Face à cette situation, il me semble important de rappeler que l'anonymat est contraire aux valeurs que le mouvement LGBT a historiquement défendues. Si l'on se bat pour l'autodétermination des homosexuel-le-s, des bisexuel-le-s, des transgenres, des intersexes, pourquoi la refuser pour les personnes conçues par don ? Les personnes « qui le vivent bien » ne doivent pas être les arbres qui cachent la forêt : quand on s'engage dans un tel parcours, on ne sait pas sur quel type d'enfant on va tomber, à la fin, et certains d'entre eux sont très curieux, par rapport aux donneurs, et pas forcément par volonté d'être « comme les autres ».
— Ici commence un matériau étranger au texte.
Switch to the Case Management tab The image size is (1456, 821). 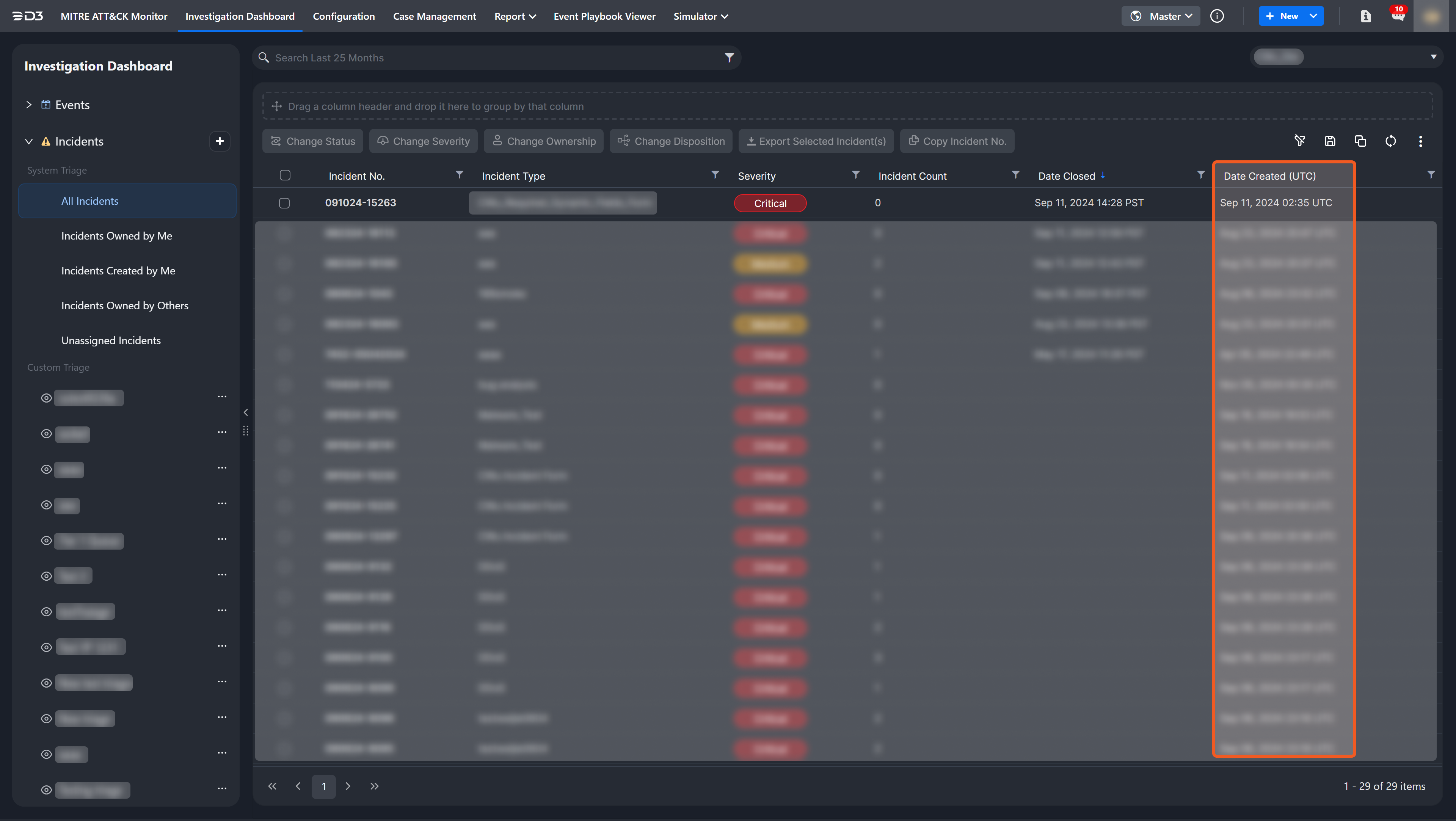click(x=434, y=16)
De plus, la bibliographie de la BD comporte de nombreuses sources anonymistes (Daniel Borrillo, par exemple). Les autrices sont aussi favorables au droit commun pour toutes, ce qui ne favorise pas la divulgation du secret chez les enfants nés dans des couples hétéros et se heurte à certains obstacles juridiques.

Néanmoins, je le répète encore une fois, et indépendamment de nos divergences portant sur certains points, il s'agit d'une démarche courageuse qu'on ne peut que saluer, et qui force le respect.

Que retenir de plus ? Principalement, que les lois trop restrictives et discriminatoires en matière d'accès à la PMA sont contre-productives, si on peut si facilement les contourner. Autrement, le livre se termine par une énonciation des manquements de la dernière loi Bioéthique (ROPA, GPA, intersexes, droits des personnes transgenres...). Je pense qu'un anti-anonymiste cohérent, s'il veut couper l'herbe sous le pied des anonymistes, devrait soutenir toutes ces réformes (de façon vigilante bien sûr, dans le cas de la GPA).